No parece haber en Jo'burg cosa inocente alguna que pueda uno hacer sin que despierte las sospechas de alguien.
—¡Ah! Es que ha estado allí más de una vez... y en circunstancias sospechosas. Más vale que le diga, en confianza, sir Eustace... que se cree que la tienda en cuestión es el punto de cita empleado por la organización culpable de esta huelga. Por eso me gustaría saber todo lo que usted pudiese decirme de esa señorita. ¿Dónde y cómo llegó usted a aceptar sus servicios?
—Me fue prestada —le repliqué fríamente— por el propio gobierno de la Unión Sudafricana.
Se quedó completamente aplastado.
Se continúa el relato de Anita
En cuanto llegué a Kimberley, telegrafié a Susana.

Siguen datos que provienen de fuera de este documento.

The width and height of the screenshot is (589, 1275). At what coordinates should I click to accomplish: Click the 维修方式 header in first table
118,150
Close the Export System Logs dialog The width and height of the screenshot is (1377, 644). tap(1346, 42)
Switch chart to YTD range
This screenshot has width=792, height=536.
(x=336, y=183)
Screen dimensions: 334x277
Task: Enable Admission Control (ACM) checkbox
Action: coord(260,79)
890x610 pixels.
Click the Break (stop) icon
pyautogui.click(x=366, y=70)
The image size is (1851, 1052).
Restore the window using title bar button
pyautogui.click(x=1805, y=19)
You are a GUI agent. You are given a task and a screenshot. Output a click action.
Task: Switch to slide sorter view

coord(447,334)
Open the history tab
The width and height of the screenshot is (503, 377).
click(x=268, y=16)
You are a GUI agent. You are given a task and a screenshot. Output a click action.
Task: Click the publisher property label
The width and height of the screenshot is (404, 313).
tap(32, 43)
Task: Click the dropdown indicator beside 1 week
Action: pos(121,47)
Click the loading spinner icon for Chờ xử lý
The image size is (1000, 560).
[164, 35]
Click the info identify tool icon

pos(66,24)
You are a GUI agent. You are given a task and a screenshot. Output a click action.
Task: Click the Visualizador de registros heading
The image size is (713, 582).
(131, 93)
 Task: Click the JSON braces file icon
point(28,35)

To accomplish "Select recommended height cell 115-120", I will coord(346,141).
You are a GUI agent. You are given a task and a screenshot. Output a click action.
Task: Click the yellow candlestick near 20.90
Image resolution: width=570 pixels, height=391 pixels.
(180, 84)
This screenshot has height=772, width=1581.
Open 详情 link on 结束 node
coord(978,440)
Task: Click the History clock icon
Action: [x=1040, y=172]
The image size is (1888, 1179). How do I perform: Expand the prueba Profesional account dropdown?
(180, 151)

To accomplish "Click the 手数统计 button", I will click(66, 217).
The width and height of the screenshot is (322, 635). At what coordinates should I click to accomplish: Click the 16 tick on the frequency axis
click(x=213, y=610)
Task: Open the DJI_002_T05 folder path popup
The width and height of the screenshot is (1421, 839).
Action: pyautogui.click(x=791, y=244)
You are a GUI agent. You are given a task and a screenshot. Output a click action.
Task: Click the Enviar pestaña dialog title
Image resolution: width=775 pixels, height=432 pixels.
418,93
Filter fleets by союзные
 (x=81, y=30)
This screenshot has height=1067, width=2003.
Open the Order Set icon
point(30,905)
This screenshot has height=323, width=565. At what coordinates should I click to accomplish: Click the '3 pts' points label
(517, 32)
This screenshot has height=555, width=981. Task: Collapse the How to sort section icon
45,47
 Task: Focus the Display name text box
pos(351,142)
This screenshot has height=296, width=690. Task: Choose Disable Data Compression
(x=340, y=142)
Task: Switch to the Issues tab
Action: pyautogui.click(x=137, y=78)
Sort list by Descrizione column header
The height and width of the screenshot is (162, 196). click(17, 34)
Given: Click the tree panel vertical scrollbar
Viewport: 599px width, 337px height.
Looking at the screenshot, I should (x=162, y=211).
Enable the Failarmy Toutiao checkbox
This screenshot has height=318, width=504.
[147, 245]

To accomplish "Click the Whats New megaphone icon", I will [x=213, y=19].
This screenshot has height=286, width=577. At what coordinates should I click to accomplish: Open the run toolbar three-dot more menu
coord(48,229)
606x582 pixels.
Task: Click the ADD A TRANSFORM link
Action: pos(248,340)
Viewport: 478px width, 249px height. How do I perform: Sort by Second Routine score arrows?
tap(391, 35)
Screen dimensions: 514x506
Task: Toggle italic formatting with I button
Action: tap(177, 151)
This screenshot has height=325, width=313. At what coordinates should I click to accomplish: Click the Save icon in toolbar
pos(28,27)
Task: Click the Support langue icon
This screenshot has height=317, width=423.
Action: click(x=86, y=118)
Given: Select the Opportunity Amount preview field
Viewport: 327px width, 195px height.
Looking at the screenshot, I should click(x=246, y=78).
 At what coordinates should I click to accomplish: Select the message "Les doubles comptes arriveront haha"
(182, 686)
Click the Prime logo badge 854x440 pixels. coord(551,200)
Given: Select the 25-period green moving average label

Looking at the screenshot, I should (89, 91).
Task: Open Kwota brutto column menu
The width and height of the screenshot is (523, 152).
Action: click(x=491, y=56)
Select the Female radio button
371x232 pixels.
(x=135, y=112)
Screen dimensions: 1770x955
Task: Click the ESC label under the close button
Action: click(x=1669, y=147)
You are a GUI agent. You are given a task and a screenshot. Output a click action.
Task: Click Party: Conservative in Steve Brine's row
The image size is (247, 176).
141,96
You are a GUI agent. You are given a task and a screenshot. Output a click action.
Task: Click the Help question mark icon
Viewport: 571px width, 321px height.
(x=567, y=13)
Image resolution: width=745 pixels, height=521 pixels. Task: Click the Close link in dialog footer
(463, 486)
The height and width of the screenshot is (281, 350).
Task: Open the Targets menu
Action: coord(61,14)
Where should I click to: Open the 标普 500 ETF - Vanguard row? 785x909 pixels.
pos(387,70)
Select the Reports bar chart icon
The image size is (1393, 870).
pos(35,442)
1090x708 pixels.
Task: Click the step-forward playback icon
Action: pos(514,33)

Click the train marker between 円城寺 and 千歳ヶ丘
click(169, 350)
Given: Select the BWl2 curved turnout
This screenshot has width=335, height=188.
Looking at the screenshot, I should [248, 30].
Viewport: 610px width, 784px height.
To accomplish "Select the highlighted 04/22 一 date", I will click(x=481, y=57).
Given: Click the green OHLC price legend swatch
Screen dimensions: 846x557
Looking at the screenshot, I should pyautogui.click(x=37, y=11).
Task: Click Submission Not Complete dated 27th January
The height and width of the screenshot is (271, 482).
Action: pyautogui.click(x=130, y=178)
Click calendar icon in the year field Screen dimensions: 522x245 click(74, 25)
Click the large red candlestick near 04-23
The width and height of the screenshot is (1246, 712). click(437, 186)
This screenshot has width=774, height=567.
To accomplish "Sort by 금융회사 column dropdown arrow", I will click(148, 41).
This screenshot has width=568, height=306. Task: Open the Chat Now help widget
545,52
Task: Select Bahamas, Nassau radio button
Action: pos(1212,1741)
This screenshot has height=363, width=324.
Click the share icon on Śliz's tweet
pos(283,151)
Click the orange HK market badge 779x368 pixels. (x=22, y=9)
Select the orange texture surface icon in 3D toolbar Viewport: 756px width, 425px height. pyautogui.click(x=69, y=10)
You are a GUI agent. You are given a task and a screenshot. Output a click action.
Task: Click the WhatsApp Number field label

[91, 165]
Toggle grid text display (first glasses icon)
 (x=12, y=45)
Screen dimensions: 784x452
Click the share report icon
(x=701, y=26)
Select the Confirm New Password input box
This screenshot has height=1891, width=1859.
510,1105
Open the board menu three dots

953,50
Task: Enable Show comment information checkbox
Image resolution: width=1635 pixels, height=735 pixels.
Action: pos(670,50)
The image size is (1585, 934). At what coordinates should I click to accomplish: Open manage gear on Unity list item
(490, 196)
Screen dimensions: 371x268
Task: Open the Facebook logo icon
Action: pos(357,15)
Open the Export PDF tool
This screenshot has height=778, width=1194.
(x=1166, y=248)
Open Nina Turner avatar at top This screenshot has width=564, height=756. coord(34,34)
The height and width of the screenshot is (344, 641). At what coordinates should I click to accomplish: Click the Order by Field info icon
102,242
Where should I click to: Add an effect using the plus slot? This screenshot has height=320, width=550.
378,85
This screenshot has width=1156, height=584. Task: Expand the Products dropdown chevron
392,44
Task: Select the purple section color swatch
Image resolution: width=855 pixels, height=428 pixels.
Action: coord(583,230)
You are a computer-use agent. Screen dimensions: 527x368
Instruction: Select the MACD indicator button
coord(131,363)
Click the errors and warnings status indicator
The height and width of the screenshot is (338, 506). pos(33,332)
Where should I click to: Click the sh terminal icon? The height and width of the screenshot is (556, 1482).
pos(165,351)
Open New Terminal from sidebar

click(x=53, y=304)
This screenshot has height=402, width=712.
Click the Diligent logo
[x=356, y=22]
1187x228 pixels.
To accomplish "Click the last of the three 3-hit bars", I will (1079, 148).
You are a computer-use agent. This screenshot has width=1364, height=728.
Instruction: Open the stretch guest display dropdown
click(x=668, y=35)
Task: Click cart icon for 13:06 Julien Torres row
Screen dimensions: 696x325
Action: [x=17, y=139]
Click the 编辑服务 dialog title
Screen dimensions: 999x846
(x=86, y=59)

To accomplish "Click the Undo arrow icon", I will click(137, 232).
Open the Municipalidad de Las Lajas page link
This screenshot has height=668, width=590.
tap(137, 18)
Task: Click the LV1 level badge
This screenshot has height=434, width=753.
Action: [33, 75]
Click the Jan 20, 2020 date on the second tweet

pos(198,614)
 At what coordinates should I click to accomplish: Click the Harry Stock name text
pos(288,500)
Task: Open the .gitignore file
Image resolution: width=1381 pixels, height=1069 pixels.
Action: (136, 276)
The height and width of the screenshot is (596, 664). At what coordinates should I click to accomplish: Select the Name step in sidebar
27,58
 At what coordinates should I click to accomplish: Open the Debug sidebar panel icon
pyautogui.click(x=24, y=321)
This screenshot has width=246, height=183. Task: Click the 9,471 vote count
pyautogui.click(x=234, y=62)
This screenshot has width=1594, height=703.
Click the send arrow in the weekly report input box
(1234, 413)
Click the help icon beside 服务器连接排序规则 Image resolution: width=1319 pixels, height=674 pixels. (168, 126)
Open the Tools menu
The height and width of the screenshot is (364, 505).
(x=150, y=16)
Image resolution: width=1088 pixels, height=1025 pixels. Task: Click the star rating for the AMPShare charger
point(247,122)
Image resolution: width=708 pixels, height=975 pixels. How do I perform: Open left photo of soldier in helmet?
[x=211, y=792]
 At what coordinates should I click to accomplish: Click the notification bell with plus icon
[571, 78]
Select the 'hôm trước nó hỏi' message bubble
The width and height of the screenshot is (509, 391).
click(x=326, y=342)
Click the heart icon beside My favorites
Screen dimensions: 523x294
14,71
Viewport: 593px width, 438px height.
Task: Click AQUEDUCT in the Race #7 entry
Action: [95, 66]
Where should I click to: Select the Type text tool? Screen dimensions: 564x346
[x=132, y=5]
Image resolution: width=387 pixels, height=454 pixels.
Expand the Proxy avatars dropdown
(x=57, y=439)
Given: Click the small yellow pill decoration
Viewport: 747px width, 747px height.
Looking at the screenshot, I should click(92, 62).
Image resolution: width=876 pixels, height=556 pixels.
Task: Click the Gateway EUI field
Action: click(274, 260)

Se reunió conmigo allí a toda prisa, anunciando su llegada por anticipado con telegramas expedidos por el camino. Quedé la mar de sorprendida al comprobar que me apreciaba mucho en realidad. Creí que yo no había sido para ella más que una novedad; pero me echó los brazos al cuello y lloró de verdad cuando volvió a verme.
Cuando nos hubimos rehecho un poco de nuestra emoción, me senté en la cama y le conté toda la historia, del principio al fin.
—Siempre sospechaste del coronel Race —dijo, pensativa, una vez terminé—. Yo no... hasta la noche en que desapareciste. ¡Le encontraba tan simpático desde el primer momento y creía ver en él tan buen esposo para ti...! Oh, Ana, querida, no te enfades, pero, ¿cómo sabes que ese joven tuyo dice la verdad? ¿Crees a pies juntillas todo lo que él dice?
—¡Claro que si! —exclamé, indignada.
—Pero, ¿qué encuentras en él que tanto te atrae? Yo no le veo nada, como no sea que es alocado y bien parecido, y que hace el amor con una mezcla de caíd y de hombre de las cavernas.
Descargué mi ira sobre Susana durante unos minutos.
—Como tú estás bien casada y te estás poniendo gorda, has olvidado la existencia del romanticismo.
—¡Oh! ¡No me estoy poniendo gorda, Anita! Con lo preocupada que me has tenido últimamente, debo de haberme quedado en los huesos.
—Pareces singularmente bien alimentada —le contesté con frialdad—. Debes de haber engordado tres o cuatro kilos por lo menos.
—Y habría que discutir eso de que estoy bien casada —continuó Susana, con melancólica voz—. He estado recibiendo cablegramas terribles de Clarence, en los que me ordena que vuelva inmediatamente a casa. Acabé por no contestarle y ahora hace quince días que no tengo noticias de él.
Me temo que no tomé muy en serio las preocupaciones matrimoniales de Susana. Sabrá convencer a Clarence divinamente cuando llegue el momento. Encaucé la conversación hacia el tema de los diamantes.
Susana me miró con la boca abierta.
—Te explicaré, Anita... En cuanto empecé a desconfiar del coronel Race, me quedé la mar de preocupada por los diamantes. Quería quedarme en las Cataratas, por si acaso te tenía secuestrada allí cerca, pero no sabía qué hacer con las piedras preciosas. Tenía miedo de conservarlas en mi poder...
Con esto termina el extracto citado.